Ancienne journaliste à Radio France, Béatrice Denaes était présente aux Assises du journalisme, ainsi qu’au salon du livre, samedi 2 octobre. Elle présentait son ouvrage Ce corps n’était pas le mien – Histoire d’une transition tant attendue. C’est à l’arrivée de la retraite que Béatrice Denaes s’est sentie prête à parler de sa transidentité. Elle a arrêté de se présenter comme homme en 2019 et retrace son histoire dans son livre.
Pourquoi avez-vous écrit ce livre ?

**Liste des activités:**
a - Répondez, s'il vous plaît, à ces questions sur le texte de lecture :
(i) Pour quel média Béatrice Denaes a-t-elle travaillé ?
(ii) Quel jour était-elle présente au salon du livre ?
(iii) En quelle année a-t-elle cessé de se présenter comme homme ?
b - Relevez tous les verbes conjugués au passé composé dans le texte de lecture.
Les données ne servent pas à cet exercice.

**Données affichées:**

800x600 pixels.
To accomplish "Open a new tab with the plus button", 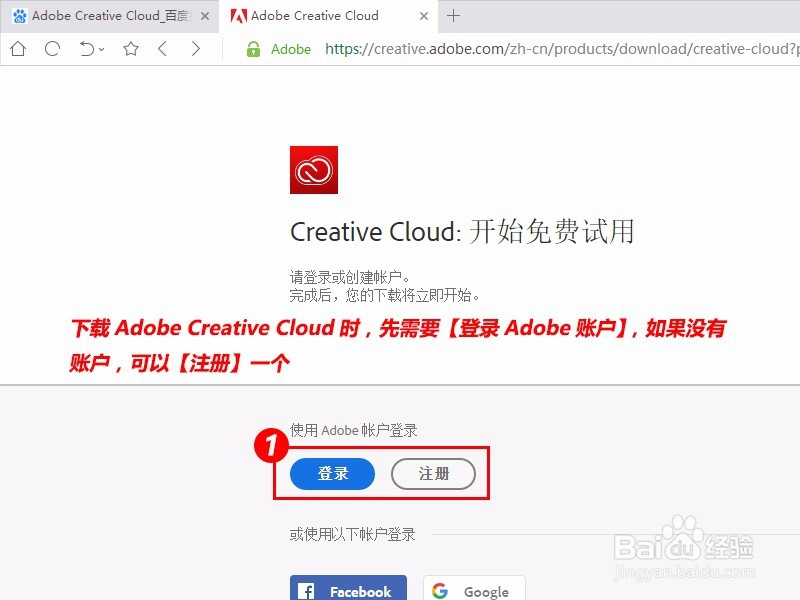I will [454, 15].
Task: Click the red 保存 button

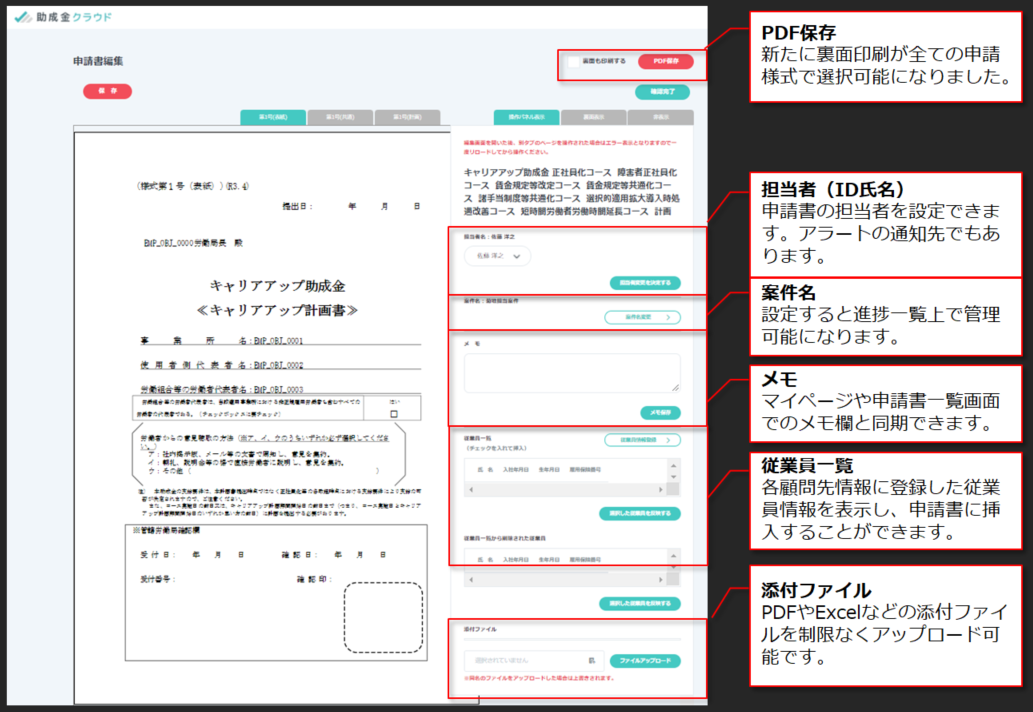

**Résultats de l'exercice:**
a -
(i) Radio France
(ii) Samedi 2 octobre
(iii) En 2019

b - s'est sentie ; a arrêté ; avez-vous écrit